**Page text**
=== Section Start ===

Hanging things from cement ceilings?
August 23, 2009 10:10 AM   Subscribe

How can I hang something from the ceiling of my apartment if the ceiling is cement?

I want to hang some paper lanterns in my apartment, but I live on the top floor so the ceiling isn't plaster--it's cement. I don't want to drill a hole with a drill because a.) my landlord would frown upon this and b.) can you even drill a pilot hole in cement?

I've tried command strip hooks and they've all fallen off within 12 or so hours of hanging. Maybe this is futile. Any ideas?
posted by goodbyebluemonday to Home & Garden (11 answers total) 3 users marked this as a favorite
How big are the paper lanterns? Any chance you could hang them from cantilevers set into the walls?

posted by Thorzdad at 10:20 AM on August 23, 2009

For very lightweight fixtures such as paper lamps, a construction grade adhesive such as Liquid Nails will work. Clean the surface very well first.

There are two-part epoxies that will work just as well. Take a look at your local hardware store. They come in dual-tube syringe type applicators. No pre-mixing required. Check the label to see if it is concrete compatible.

If you have a moderately heavy load at all (maybe up to a kilogram, 2.2 lbs.), you'll need to drill a hole and use a concrete/masonry anchor. There are several types. The easiest to use are pre-assembled screw type that expand in the hole as you turn the screw.

=== Section End ===

**What you will do**
#1 Translate this sentence from the cement ceiling thread into Spanish: "I've tried command strip hooks and they've all fallen off within 12 or so hours of hanging."
#2 List every product or piece of hardware for holding things up that the cement ceiling thread mentions.
#3 Duplicate the part of the cement ceiling thread that begins at the words "How can I hang" and stops after "into the walls?".

**Given entries**
=== Section Start ===

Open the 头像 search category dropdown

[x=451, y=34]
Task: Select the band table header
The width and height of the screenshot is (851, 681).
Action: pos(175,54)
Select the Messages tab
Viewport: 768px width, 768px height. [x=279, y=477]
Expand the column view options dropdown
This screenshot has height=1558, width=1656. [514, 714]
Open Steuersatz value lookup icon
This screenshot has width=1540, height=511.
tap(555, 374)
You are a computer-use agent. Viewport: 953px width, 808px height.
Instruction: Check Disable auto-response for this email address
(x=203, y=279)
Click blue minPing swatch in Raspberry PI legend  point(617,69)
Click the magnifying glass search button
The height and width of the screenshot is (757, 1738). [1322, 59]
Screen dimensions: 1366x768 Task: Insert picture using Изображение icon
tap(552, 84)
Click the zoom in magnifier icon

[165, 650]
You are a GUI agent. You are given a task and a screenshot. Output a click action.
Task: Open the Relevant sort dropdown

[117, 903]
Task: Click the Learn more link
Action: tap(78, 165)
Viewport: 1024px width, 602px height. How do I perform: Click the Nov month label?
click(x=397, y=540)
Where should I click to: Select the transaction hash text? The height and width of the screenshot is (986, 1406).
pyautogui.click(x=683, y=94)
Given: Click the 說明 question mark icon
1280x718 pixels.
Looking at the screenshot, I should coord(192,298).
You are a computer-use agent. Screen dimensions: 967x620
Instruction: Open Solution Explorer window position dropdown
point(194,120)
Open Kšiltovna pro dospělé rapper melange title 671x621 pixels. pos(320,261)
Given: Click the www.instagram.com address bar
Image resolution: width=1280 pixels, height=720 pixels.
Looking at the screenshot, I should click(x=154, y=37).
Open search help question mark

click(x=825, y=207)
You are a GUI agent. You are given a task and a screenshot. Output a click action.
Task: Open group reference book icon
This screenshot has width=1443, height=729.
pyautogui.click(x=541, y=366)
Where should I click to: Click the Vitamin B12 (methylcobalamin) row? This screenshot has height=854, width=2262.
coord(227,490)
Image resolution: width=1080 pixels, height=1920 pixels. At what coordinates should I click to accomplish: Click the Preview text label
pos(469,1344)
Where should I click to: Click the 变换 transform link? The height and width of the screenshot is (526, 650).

=== Section End ===

**Solutions below**
#1 He probado ganchos de tiras adhesivas Command y todos se han caído en unas 12 horas después de colgarlos.

#2
- Command strip hooks
- Cantilevers set into the walls
- Construction grade adhesive such as Liquid Nails
- Two-part epoxies
- Concrete/masonry anchors, including the pre-assembled screw type

#3
How can I hang something from the ceiling of my apartment if the ceiling is cement?

I want to hang some paper lanterns in my apartment, but I live on the top floor so the ceiling isn't plaster--it's cement. I don't want to drill a hole with a drill because a.) my landlord would frown upon this and b.) can you even drill a pilot hole in cement?

I've tried command strip hooks and they've all fallen off within 12 or so hours of hanging. Maybe this is futile. Any ideas?
posted by goodbyebluemonday to Home & Garden (11 answers total) 3 users marked this as a favorite
How big are the paper lanterns? Any chance you could hang them from cantilevers set into the walls?